Hailing differences is one of my objectives to educate others about autism and its ramifications. There’s always room to make a difference in one’s life. The learning experience of an individual with autism depends as well on a community that is tolerant and open to inclusion. My son and I started attending our neighborhood church St Mary when he was 4 years old and at that time he was very sensitive to sounds as well as becoming less and less verbal and heading into rapid regression. When my son reached 4.5 he started experiencing discomfort in many different ways and his coping skills had not developed and become strong yet. He attended Sunday school class at church like other kids.  Absorbed into an un-stimulated classroom and a teacher that conducted endless lectures with a high pitch voice became overwhelming and he coped by singing loudly so as to conceal all those unsettling noises around him in the classroom. I was called most of the time to remove him and I was blamed for his singing that disrupted the teacher’s lecture (so I was told). I wanted to give the benefit of doubt to that Sunday servant and didn’t want to slide into thinking that ignorance was a barrier to an appropriate inclusive venture. I decided instead to enroll myself to become a Sunday Servant and my training was armed with two goals: My first goal was that teaching as a Sunday servant would help him and other kids with learning differences so that they could be included within the church community and be able to attend holy events and make their social experiences positive at this young age.

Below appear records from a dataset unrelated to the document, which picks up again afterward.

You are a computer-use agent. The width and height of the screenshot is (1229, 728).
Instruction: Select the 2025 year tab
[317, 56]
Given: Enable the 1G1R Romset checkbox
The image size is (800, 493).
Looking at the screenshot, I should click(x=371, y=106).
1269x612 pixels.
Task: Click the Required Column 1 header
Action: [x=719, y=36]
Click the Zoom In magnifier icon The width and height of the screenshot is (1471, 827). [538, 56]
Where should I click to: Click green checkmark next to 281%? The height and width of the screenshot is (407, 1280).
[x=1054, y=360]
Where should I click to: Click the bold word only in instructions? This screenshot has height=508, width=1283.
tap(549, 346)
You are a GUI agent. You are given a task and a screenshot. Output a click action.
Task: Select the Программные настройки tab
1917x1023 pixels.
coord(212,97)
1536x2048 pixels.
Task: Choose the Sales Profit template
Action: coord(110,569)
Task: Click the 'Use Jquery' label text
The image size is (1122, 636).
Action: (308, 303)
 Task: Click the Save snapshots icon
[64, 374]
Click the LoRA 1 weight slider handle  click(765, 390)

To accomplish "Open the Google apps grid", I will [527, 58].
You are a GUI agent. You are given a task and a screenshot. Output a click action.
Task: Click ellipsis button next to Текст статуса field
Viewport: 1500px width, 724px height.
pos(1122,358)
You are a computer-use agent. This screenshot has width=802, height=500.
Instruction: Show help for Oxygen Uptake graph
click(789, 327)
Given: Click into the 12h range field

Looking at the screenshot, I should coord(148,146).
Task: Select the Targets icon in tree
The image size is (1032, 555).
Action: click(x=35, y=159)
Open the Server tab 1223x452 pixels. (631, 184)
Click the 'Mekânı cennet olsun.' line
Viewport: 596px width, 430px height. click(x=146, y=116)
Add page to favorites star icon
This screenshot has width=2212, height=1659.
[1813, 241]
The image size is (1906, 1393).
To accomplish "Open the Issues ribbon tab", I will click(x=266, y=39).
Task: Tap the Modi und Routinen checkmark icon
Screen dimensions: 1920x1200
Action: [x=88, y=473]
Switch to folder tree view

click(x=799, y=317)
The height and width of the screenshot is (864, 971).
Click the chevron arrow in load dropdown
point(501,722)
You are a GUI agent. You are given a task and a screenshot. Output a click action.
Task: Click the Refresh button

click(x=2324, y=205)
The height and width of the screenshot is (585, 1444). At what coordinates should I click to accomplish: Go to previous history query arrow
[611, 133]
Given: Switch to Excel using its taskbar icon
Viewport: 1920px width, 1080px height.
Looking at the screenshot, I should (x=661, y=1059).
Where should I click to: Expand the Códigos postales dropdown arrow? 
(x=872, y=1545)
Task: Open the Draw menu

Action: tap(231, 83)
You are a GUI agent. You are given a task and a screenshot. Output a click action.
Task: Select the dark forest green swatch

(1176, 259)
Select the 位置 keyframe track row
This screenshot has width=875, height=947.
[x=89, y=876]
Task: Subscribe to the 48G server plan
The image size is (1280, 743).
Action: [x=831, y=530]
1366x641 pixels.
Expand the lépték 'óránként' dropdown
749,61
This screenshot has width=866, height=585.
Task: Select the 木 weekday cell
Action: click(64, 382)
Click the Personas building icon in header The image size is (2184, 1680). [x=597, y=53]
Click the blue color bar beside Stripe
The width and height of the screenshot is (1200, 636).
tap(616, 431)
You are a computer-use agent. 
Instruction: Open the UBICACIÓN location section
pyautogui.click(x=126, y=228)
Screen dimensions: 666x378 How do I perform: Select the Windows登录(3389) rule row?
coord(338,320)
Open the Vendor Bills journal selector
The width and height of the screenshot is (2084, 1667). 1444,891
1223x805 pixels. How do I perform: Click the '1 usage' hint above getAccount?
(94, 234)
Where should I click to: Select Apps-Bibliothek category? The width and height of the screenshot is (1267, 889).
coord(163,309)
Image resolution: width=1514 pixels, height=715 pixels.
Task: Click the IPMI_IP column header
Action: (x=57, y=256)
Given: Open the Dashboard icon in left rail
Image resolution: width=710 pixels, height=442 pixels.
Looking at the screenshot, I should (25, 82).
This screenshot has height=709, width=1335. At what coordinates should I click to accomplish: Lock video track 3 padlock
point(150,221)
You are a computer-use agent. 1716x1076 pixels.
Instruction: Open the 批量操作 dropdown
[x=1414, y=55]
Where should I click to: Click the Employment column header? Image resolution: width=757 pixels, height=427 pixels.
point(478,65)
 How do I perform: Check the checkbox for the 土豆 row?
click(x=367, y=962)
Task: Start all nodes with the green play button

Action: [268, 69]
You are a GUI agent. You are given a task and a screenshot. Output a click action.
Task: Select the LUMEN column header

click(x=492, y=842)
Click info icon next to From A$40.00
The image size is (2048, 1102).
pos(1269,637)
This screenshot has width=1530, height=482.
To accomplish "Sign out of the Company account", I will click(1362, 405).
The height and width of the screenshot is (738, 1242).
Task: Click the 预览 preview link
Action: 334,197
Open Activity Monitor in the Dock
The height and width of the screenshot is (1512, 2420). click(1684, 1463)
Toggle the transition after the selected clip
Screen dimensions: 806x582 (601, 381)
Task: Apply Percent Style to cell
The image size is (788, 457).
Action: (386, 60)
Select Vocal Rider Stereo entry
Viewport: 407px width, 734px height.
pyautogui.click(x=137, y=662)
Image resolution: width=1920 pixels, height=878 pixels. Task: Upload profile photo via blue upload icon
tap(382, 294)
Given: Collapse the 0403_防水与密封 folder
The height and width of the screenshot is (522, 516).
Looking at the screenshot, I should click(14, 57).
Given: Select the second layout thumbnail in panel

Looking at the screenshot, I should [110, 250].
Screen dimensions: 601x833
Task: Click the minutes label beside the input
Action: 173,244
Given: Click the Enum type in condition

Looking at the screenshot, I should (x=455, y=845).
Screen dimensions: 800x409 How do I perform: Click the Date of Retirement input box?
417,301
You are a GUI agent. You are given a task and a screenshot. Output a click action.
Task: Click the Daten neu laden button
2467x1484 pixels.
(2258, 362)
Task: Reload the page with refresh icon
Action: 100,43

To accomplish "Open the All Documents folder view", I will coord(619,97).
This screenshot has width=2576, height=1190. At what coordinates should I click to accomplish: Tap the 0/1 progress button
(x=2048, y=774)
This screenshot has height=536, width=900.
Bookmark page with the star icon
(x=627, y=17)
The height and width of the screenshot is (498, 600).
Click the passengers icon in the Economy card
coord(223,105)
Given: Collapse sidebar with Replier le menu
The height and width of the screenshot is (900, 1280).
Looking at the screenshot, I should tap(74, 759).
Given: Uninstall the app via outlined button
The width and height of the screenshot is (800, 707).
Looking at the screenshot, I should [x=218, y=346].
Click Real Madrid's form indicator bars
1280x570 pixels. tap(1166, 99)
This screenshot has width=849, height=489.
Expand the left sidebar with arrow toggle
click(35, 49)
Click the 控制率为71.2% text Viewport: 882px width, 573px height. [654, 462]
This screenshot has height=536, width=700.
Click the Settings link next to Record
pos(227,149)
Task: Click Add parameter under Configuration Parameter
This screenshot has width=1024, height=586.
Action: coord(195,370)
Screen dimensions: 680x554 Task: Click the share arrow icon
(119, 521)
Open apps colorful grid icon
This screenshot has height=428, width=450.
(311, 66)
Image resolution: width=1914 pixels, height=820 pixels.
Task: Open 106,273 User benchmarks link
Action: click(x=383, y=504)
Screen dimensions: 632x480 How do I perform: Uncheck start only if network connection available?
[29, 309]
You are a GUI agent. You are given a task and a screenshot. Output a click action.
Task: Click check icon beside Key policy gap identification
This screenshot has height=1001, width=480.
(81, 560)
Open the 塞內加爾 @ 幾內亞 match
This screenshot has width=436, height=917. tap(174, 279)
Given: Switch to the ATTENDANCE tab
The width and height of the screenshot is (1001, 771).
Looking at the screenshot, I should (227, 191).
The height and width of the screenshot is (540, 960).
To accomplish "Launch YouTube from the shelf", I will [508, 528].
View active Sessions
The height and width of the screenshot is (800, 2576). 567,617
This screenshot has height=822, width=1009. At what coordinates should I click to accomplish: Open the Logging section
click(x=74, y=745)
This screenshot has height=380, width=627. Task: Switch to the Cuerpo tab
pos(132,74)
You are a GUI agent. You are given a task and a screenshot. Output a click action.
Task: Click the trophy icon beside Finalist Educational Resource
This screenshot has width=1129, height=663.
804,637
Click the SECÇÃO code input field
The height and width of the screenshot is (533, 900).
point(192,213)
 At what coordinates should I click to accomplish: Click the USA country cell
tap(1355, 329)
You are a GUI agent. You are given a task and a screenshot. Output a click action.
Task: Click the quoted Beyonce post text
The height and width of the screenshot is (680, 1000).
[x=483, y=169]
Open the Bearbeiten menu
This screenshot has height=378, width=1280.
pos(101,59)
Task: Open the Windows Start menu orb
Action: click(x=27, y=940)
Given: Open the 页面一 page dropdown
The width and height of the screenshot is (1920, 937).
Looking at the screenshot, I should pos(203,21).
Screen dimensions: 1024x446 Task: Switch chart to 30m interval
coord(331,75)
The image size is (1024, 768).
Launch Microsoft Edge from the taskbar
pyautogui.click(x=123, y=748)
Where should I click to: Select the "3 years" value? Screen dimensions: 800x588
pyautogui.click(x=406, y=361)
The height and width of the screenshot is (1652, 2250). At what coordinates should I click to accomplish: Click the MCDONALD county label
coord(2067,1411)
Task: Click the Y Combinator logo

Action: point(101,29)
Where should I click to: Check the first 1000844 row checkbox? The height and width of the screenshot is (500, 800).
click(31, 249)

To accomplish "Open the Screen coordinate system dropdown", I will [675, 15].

While I was in a training session – my son wasn’t with me, he was with the other kids in Sunday classes, thus without any one on one support.

 

I always had more trust and confidence in my son than the adult that led the classroom. His imitation skills are intact and he would follow his peers rather than listen to the teacher’s directives, as there would be too many unnecessary words that would confuse him. Sunday servants come from all backgrounds but they have limited or zero experience in dealing with kids with autism. My second goal, when taking the training, was to create peer-meditated intervention through verses, songs and chanting and to create an inclusive-driven community in a holy place. The classes run from preschool through high school. I was confident that this experience would yield a positive and successful result with real understanding about learning differences. My anticipation was that my kid with autism would catch up and grow in social experiences within a community that could embrace his learning differences, and by extension many other kids on the spectrum would also benefit….. We kept going two more years – following a church rhythm as part of our life’s routine. Despite being ousted from class to class, we still continued to attend church mass until it just became unbearable. My son was 7 years old when he last attended church and a church event. I remember thinking that was a failure on my end, but upon reflection it was the community that wasn’t mature enough to embrace inclusion.

 

Today, I have bittersweet memories about that portion of my journey because I know that through the experience, at least I was able to grasp an opportunity to enlighten others about inclusion.